Search the entries below. Return every line that has "panel" in it.

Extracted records
++++++++++

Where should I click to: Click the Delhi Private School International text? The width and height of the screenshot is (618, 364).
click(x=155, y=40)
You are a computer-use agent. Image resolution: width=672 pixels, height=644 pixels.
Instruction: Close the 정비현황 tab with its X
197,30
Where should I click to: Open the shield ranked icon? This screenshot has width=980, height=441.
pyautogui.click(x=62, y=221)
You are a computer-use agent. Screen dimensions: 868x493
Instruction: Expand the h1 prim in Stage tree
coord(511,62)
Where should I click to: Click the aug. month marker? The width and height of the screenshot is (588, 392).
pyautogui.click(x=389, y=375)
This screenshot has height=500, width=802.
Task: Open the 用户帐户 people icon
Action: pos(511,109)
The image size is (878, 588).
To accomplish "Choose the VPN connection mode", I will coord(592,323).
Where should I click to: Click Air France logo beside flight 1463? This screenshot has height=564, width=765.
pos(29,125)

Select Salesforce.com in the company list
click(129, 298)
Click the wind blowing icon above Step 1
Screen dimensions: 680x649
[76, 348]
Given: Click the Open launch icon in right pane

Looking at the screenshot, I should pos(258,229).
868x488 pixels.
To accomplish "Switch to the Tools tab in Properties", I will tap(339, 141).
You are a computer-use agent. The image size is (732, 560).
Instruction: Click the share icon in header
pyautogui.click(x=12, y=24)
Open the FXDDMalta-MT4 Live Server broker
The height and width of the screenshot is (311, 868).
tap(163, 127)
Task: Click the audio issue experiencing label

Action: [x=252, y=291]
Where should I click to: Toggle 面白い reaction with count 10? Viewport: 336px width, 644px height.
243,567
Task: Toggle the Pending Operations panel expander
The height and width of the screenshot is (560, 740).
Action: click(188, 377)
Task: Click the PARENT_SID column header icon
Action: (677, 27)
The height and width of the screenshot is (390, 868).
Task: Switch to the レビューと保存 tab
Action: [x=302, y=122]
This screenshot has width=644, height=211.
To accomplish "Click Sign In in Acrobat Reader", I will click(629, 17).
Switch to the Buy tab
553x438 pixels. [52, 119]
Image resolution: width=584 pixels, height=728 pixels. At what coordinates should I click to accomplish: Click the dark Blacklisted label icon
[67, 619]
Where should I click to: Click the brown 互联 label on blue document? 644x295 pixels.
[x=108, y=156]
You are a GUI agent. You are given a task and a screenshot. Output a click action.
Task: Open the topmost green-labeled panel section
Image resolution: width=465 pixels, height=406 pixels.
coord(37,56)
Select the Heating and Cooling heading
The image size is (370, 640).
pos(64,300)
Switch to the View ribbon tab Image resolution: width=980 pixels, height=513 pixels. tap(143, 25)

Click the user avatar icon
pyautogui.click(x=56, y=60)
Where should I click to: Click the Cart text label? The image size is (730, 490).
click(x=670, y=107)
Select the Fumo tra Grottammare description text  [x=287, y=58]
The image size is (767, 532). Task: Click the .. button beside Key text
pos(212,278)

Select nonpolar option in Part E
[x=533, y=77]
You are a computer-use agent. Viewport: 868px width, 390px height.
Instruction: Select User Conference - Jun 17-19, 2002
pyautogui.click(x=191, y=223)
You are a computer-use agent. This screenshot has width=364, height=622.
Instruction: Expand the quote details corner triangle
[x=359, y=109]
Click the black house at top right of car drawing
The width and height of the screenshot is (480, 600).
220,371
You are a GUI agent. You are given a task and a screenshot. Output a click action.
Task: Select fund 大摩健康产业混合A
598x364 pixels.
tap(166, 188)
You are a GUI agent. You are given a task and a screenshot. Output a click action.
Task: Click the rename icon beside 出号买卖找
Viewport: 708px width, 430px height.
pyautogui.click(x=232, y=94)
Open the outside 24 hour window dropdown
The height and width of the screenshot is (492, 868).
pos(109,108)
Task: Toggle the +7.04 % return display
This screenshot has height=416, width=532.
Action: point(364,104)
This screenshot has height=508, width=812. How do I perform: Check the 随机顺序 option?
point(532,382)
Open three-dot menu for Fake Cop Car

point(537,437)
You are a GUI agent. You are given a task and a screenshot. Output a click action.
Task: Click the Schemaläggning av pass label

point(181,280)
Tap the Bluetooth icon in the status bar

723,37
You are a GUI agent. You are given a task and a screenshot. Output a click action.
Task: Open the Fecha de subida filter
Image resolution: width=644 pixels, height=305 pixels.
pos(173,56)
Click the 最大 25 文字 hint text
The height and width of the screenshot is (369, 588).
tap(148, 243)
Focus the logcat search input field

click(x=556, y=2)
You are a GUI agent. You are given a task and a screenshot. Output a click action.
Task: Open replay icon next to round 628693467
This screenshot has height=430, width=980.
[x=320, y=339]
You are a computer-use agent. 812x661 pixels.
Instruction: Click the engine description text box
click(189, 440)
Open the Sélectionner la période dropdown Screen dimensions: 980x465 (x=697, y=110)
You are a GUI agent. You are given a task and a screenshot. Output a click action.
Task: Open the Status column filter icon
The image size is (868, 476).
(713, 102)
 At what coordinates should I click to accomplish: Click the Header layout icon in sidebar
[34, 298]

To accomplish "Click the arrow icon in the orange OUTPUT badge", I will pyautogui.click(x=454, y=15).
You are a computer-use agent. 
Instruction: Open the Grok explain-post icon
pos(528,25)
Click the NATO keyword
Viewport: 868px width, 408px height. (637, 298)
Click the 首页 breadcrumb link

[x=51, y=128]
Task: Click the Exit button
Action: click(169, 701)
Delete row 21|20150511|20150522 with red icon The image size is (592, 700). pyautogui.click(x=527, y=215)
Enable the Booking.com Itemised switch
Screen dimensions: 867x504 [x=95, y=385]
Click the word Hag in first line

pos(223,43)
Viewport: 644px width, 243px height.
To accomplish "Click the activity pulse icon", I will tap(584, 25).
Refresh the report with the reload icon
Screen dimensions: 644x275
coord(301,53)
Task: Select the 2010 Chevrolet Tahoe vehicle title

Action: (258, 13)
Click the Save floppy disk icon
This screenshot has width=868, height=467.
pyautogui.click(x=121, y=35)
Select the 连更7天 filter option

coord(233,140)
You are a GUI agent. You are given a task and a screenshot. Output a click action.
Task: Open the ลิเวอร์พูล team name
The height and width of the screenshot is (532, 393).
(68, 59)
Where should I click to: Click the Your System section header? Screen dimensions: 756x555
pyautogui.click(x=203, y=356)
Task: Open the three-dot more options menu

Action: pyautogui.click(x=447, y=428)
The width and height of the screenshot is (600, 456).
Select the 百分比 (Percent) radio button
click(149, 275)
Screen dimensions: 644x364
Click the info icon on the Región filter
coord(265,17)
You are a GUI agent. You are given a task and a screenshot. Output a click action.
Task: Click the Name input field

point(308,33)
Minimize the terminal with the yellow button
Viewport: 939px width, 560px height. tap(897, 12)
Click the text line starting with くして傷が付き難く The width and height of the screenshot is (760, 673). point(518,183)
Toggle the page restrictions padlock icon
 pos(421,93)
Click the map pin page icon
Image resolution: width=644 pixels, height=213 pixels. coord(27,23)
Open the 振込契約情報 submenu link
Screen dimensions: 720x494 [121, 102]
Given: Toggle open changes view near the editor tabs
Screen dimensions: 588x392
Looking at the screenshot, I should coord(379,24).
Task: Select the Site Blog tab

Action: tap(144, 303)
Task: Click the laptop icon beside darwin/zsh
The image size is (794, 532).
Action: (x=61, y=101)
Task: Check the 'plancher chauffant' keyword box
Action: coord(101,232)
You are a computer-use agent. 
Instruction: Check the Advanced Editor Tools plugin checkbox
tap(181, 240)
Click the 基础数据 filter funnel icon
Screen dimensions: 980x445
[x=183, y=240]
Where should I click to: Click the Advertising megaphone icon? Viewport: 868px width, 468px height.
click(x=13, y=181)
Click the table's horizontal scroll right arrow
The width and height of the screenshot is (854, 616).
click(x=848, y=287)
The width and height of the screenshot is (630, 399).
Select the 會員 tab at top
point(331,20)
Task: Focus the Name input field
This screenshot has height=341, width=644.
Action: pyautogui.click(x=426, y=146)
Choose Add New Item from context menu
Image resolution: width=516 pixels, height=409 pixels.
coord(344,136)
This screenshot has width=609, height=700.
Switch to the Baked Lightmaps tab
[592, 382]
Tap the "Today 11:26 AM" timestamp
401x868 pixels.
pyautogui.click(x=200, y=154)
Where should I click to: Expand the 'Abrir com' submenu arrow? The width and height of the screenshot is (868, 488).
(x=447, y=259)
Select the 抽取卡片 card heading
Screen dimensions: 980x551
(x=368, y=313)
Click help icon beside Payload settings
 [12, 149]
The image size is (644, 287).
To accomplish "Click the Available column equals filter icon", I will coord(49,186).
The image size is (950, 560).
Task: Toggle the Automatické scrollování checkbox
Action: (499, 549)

++++++++++

FINISHED EXERCISE:
Task: Toggle the Pending Operations panel expander
Task: Open the topmost green-labeled panel section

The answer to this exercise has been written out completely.